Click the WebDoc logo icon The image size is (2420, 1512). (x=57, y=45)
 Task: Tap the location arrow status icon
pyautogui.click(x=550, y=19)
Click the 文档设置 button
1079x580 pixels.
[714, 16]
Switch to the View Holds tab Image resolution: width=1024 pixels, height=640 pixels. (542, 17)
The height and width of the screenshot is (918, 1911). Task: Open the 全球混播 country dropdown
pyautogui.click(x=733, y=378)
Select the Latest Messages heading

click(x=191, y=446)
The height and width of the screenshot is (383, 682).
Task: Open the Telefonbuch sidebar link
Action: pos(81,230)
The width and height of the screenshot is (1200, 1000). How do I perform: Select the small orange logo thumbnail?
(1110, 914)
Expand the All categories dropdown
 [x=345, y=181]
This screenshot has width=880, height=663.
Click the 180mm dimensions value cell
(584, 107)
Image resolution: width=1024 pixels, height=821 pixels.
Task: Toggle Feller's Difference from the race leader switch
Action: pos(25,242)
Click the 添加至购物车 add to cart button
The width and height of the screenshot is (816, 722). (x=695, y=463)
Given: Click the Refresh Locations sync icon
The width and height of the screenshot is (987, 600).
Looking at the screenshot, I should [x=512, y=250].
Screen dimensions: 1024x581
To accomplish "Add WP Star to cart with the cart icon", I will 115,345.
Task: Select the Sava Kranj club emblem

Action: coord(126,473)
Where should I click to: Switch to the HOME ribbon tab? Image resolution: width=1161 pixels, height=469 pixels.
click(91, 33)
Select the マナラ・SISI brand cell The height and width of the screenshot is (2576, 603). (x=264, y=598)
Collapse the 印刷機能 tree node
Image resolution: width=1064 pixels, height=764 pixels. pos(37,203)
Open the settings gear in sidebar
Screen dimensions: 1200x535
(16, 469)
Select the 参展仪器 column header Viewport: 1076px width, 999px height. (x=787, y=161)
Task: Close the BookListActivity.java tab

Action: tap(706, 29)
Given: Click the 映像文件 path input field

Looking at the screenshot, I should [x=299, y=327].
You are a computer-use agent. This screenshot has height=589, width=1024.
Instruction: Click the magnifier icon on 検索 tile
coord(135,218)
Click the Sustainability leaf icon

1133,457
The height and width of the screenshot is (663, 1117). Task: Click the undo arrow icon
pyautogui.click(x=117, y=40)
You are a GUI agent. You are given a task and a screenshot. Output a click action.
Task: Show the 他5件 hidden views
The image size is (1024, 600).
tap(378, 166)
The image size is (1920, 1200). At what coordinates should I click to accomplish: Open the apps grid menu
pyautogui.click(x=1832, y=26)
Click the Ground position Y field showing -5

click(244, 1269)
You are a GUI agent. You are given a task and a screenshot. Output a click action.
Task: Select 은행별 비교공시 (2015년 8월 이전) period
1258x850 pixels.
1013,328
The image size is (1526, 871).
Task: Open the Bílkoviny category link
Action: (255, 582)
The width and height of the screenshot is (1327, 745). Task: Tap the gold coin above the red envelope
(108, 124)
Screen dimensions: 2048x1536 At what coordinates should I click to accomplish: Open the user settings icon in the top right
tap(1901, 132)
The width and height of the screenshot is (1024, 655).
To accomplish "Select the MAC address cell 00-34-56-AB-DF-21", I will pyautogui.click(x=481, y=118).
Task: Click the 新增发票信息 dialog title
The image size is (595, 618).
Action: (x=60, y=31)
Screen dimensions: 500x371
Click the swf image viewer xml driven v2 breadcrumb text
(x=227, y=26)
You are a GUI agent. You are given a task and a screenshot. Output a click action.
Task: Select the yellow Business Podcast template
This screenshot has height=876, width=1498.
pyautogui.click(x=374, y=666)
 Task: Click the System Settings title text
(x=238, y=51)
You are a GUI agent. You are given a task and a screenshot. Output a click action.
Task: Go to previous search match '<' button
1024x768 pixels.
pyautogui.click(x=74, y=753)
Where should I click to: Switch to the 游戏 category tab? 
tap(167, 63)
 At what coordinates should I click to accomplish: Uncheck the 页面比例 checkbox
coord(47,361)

***

Written exercise:
Render every line of the data above as a numbered list, leaving out any blank lines.

Correct output:
1. Click the WebDoc logo icon The image size is (2420, 1512). (x=57, y=45)
2.  Task: Tap the location arrow status icon
3. pyautogui.click(x=550, y=19)
4. Click the 文档设置 button
5. 1079x580 pixels.
6. [714, 16]
7. Switch to the View Holds tab Image resolution: width=1024 pixels, height=640 pixels. (542, 17)
8. The height and width of the screenshot is (918, 1911). Task: Open the 全球混播 country dropdown
9. pyautogui.click(x=733, y=378)
10. Select the Latest Messages heading
11. click(x=191, y=446)
12. The height and width of the screenshot is (383, 682).
13. Task: Open the Telefonbuch sidebar link
14. Action: pos(81,230)
15. The width and height of the screenshot is (1200, 1000). How do I perform: Select the small orange logo thumbnail?
16. (1110, 914)
17. Expand the All categories dropdown
18.  [x=345, y=181]
19. This screenshot has width=880, height=663.
20. Click the 180mm dimensions value cell
21. (584, 107)
22. Image resolution: width=1024 pixels, height=821 pixels.
23. Task: Toggle Feller's Difference from the race leader switch
24. Action: pos(25,242)
25. Click the 添加至购物车 add to cart button
26. The width and height of the screenshot is (816, 722). (x=695, y=463)
27. Given: Click the Refresh Locations sync icon
28. The width and height of the screenshot is (987, 600).
29. Looking at the screenshot, I should [x=512, y=250].
30. Screen dimensions: 1024x581
31. To accomplish "Add WP Star to cart with the cart icon", I will 115,345.
32. Task: Select the Sava Kranj club emblem
33. Action: coord(126,473)
34. Where should I click to: Switch to the HOME ribbon tab? Image resolution: width=1161 pixels, height=469 pixels.
35. click(91, 33)
36. Select the マナラ・SISI brand cell The height and width of the screenshot is (2576, 603). (x=264, y=598)
37. Collapse the 印刷機能 tree node
38. Image resolution: width=1064 pixels, height=764 pixels. pos(37,203)
39. Open the settings gear in sidebar
40. Screen dimensions: 1200x535
41. (16, 469)
42. Select the 参展仪器 column header Viewport: 1076px width, 999px height. (x=787, y=161)
43. Task: Close the BookListActivity.java tab
44. Action: tap(706, 29)
45. Given: Click the 映像文件 path input field
46. Looking at the screenshot, I should [x=299, y=327].
47. You are a computer-use agent. This screenshot has height=589, width=1024.
48. Instruction: Click the magnifier icon on 検索 tile
49. coord(135,218)
50. Click the Sustainability leaf icon
51. 1133,457
52. The height and width of the screenshot is (663, 1117). Task: Click the undo arrow icon
53. pyautogui.click(x=117, y=40)
54. You are a GUI agent. You are given a task and a screenshot. Output a click action.
55. Task: Show the 他5件 hidden views
56. The image size is (1024, 600).
57. tap(378, 166)
58. The image size is (1920, 1200). At what coordinates should I click to accomplish: Open the apps grid menu
59. pyautogui.click(x=1832, y=26)
60. Click the Ground position Y field showing -5
61. click(244, 1269)
62. You are a GUI agent. You are given a task and a screenshot. Output a click action.
63. Task: Select 은행별 비교공시 (2015년 8월 이전) period
64. 1258x850 pixels.
65. 1013,328
66. The image size is (1526, 871).
67. Task: Open the Bílkoviny category link
68. Action: (255, 582)
69. The width and height of the screenshot is (1327, 745). Task: Tap the gold coin above the red envelope
70. (108, 124)
71. Screen dimensions: 2048x1536 At what coordinates should I click to accomplish: Open the user settings icon in the top right
72. tap(1901, 132)
73. The width and height of the screenshot is (1024, 655).
74. To accomplish "Select the MAC address cell 00-34-56-AB-DF-21", I will pyautogui.click(x=481, y=118).
75. Task: Click the 新增发票信息 dialog title
76. The image size is (595, 618).
77. Action: (x=60, y=31)
78. Screen dimensions: 500x371
79. Click the swf image viewer xml driven v2 breadcrumb text
80. (x=227, y=26)
81. You are a GUI agent. You are given a task and a screenshot. Output a click action.
82. Task: Select the yellow Business Podcast template
83. This screenshot has height=876, width=1498.
84. pyautogui.click(x=374, y=666)
85.  Task: Click the System Settings title text
86. (x=238, y=51)
87. You are a GUI agent. You are given a task and a screenshot. Output a click action.
88. Task: Go to previous search match '<' button
89. 1024x768 pixels.
90. pyautogui.click(x=74, y=753)
91. Where should I click to: Switch to the 游戏 category tab? 
92. tap(167, 63)
93.  At what coordinates should I click to accomplish: Uncheck the 页面比例 checkbox
94. coord(47,361)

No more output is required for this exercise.